Mason, along with employees of REI stores near Salt Lake City, Des Moines, Iowa, and Columbus, Ohio, said the percentage of customers wearing masks had dropped significantly after the change. The timing was an additional source of stress because the retailer began its annual anniversary sale a few days later — typically one of its busiest periods of the year.

“We had people walking in, not buying anything, just chewing gum with their mouths open — a ‘see if anyone stops me’ kind of dance,’” said Mason, who is vaccinated but worries about infecting his toddler and the baby he and his wife are expecting. “I’m already taking prescription meds for anxiety. I had to increase my dosage to keep my heart from racing.”

At an REI store in Portland, Oregon, several employees walked off the job after the new policy was announced. Later that day, REI reversed itself and announced that stores in Oregon would maintain their masking requirement at least until the annual sale ended.

“The fact that they announced it out of the blue with no guidance, nothing,” said Brian Levitt Smith, one of the employees who left work, “it was kind of shocking.”

David Michaels, a former head of the Occupational Safety and Health Administration, said the patchwork of responses from employers highlighted the importance of a set of federal workplace rules, known as a standard, that the government could enforce.

“This underscores the need for a standard right now,” said Michaels, now at the George Washington University School of Public Health. “Many employers are following state guidance, which is throwing public health precautions out the window.”

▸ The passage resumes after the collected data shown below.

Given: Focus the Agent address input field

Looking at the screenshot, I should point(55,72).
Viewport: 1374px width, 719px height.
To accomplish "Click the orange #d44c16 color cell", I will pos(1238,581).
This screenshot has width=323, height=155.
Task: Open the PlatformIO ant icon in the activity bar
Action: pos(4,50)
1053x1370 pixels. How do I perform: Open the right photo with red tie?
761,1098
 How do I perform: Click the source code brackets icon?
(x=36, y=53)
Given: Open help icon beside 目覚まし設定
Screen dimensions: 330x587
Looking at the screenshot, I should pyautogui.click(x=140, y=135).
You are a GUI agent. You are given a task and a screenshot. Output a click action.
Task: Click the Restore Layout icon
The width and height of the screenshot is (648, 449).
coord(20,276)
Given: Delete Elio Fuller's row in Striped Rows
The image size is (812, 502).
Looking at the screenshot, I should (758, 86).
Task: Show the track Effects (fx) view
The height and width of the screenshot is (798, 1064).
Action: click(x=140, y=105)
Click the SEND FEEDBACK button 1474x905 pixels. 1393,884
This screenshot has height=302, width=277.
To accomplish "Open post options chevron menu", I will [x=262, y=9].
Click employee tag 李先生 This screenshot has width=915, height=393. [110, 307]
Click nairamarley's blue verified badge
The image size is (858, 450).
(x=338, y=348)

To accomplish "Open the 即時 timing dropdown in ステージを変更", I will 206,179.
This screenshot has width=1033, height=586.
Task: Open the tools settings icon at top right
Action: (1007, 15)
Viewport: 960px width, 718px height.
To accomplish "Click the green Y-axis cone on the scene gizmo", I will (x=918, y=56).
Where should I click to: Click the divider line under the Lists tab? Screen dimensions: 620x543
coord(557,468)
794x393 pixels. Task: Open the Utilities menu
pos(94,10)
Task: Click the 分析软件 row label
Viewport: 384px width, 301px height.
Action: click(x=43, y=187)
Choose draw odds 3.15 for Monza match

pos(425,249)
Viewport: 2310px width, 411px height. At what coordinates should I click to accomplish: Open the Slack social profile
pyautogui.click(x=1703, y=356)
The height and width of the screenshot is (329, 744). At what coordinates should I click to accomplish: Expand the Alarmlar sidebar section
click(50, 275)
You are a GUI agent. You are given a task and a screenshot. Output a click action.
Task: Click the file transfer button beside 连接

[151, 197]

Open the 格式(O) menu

Wainwright, who serves as a shop steward for her local United Food and Commercial Workers union, said she and her colleagues were scarred by what they had seen during the pandemic. Several of her co-workers at Kroger in Yorktown contracted the virus, and one woman died last spring. A man in his 20s who was not vaccinated was out sick for weeks this spring.

Kroger did not respond to questions about workers who became ill.

“Everyone is scared,” Wainwright said. “We have had so much COVID anyway, and that was with a mask mandate. Without the mask mandate, we have a fear of the unknown.”